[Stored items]
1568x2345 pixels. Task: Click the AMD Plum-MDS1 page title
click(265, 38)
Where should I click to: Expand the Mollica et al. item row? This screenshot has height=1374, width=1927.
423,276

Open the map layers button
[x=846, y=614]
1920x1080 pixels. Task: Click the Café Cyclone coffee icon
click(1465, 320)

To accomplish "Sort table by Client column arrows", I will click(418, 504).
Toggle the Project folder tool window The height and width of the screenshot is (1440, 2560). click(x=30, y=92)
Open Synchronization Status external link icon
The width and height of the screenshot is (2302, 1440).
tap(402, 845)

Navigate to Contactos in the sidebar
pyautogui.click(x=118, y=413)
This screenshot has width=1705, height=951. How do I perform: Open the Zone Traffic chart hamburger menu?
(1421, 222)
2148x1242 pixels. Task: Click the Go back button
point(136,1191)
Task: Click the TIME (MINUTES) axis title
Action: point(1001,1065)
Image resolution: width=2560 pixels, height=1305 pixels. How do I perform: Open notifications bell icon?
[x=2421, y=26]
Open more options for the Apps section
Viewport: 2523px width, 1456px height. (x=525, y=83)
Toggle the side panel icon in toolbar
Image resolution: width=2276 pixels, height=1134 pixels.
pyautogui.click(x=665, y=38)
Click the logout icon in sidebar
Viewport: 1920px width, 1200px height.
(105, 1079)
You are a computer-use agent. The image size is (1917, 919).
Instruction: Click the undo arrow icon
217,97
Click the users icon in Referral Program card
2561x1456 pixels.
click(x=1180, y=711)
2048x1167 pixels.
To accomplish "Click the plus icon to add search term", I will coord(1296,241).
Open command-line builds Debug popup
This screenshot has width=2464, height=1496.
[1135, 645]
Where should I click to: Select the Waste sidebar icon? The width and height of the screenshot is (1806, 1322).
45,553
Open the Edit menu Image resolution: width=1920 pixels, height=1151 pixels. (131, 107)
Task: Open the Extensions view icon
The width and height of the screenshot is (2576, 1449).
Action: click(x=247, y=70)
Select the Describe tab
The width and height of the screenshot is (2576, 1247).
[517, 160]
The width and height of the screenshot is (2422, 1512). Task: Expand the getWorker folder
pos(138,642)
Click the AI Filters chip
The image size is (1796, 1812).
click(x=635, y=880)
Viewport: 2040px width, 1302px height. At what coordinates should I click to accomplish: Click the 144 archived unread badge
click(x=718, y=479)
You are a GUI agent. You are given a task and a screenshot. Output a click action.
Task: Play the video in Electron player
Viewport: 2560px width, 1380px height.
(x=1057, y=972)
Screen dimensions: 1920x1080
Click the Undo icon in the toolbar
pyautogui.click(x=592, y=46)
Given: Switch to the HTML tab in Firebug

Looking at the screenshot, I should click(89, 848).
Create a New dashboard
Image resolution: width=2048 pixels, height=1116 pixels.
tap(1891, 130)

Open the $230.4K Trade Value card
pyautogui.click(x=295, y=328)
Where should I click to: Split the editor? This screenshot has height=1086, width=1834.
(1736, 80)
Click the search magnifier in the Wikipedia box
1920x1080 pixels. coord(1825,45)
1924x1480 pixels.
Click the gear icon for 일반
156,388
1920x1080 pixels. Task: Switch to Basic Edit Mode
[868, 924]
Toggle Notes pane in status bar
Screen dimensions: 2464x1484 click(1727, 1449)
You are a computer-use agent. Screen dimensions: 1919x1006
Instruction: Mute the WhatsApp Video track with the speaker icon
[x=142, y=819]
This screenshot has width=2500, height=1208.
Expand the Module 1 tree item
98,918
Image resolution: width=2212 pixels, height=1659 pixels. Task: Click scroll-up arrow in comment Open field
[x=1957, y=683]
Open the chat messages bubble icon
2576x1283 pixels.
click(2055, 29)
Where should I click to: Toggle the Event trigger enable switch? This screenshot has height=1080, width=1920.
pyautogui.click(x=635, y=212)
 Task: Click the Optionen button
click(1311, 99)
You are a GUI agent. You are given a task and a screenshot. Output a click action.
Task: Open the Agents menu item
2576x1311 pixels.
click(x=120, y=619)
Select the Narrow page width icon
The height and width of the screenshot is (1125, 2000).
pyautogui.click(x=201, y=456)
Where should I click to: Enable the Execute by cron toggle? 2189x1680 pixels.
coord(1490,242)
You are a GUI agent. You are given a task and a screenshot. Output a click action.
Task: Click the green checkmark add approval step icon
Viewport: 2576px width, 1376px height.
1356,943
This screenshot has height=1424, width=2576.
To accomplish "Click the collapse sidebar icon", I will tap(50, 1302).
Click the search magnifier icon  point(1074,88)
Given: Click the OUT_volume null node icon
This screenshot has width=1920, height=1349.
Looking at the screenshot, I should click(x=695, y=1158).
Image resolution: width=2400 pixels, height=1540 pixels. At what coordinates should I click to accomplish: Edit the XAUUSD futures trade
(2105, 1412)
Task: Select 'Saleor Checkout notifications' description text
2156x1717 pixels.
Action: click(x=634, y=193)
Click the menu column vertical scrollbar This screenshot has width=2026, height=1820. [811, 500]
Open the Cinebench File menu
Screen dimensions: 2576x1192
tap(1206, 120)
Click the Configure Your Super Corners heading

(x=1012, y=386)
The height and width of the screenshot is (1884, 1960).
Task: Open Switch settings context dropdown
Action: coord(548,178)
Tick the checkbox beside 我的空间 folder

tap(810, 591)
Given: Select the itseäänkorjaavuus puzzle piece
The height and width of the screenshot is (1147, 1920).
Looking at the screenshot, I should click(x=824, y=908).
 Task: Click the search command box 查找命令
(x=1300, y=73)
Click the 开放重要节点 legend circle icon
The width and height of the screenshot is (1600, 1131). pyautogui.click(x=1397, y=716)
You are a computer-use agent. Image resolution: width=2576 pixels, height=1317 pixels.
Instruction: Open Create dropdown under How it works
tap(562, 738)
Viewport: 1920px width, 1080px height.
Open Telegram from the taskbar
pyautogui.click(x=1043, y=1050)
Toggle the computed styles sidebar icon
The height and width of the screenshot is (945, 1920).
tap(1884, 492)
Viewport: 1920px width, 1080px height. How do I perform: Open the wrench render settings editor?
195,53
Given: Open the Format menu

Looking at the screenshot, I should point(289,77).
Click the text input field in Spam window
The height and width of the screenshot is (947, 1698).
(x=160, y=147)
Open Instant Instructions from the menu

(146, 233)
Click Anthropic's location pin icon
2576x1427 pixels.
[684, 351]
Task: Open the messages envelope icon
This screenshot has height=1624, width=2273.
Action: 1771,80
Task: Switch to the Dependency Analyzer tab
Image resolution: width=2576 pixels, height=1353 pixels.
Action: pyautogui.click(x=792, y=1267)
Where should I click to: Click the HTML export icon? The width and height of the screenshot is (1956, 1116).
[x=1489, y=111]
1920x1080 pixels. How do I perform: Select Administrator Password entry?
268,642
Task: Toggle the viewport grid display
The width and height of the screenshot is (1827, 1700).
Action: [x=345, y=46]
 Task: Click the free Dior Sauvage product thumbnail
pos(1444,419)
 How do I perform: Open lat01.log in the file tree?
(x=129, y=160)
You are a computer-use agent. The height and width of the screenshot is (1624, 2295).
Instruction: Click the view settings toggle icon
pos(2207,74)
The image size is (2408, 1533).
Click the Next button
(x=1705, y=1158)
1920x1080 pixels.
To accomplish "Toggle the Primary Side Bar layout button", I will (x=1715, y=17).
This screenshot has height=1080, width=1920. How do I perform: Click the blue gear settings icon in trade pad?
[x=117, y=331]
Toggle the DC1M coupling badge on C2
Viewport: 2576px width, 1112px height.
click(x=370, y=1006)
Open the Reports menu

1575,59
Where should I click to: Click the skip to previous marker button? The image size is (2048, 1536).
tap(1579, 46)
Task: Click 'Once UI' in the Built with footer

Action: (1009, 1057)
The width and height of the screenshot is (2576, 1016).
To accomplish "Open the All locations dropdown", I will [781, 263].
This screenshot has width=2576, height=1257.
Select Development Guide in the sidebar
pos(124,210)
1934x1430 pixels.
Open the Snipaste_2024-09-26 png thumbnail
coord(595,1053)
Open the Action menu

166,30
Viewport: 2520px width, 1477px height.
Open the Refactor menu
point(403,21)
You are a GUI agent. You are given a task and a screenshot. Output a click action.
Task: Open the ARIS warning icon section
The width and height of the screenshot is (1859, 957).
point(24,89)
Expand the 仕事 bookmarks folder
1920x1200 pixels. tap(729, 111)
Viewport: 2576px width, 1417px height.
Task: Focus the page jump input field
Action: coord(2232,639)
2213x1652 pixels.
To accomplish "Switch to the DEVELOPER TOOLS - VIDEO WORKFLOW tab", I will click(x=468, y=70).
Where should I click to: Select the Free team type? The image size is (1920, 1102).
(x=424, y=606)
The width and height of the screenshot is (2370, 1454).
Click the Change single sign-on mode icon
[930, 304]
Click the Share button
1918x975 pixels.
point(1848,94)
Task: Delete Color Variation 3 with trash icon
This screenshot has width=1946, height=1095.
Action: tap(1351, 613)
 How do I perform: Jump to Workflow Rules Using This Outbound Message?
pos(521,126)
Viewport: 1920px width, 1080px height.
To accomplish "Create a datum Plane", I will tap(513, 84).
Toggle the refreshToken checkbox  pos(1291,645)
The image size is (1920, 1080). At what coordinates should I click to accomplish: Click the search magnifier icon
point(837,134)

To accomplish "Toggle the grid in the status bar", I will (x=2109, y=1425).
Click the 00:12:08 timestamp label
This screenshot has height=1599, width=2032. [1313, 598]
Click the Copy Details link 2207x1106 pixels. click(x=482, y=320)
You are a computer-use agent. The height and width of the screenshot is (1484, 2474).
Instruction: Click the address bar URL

- **Try it**
Only the lines above from the line containing "Where should I click to: Split" through the line containing "This screenshot has height=1424, width=2576." should be retyped, exactly and with both ends included.

- **Answer to this task**
Where should I click to: Split the editor? This screenshot has height=1086, width=1834.
(1736, 80)
Click the search magnifier in the Wikipedia box
1920x1080 pixels. coord(1825,45)
1924x1480 pixels.
Click the gear icon for 일반
156,388
1920x1080 pixels. Task: Switch to Basic Edit Mode
[868, 924]
Toggle Notes pane in status bar
Screen dimensions: 2464x1484 click(1727, 1449)
You are a computer-use agent. Screen dimensions: 1919x1006
Instruction: Mute the WhatsApp Video track with the speaker icon
[x=142, y=819]
This screenshot has width=2500, height=1208.
Expand the Module 1 tree item
98,918
Image resolution: width=2212 pixels, height=1659 pixels. Task: Click scroll-up arrow in comment Open field
[x=1957, y=683]
Open the chat messages bubble icon
2576x1283 pixels.
click(2055, 29)
Where should I click to: Toggle the Event trigger enable switch? This screenshot has height=1080, width=1920.
pyautogui.click(x=635, y=212)
 Task: Click the Optionen button
click(1311, 99)
You are a GUI agent. You are given a task and a screenshot. Output a click action.
Task: Open the Agents menu item
2576x1311 pixels.
click(x=120, y=619)
Select the Narrow page width icon
The height and width of the screenshot is (1125, 2000).
pyautogui.click(x=201, y=456)
Where should I click to: Enable the Execute by cron toggle? 2189x1680 pixels.
coord(1490,242)
You are a GUI agent. You are given a task and a screenshot. Output a click action.
Task: Click the green checkmark add approval step icon
Viewport: 2576px width, 1376px height.
1356,943
This screenshot has height=1424, width=2576.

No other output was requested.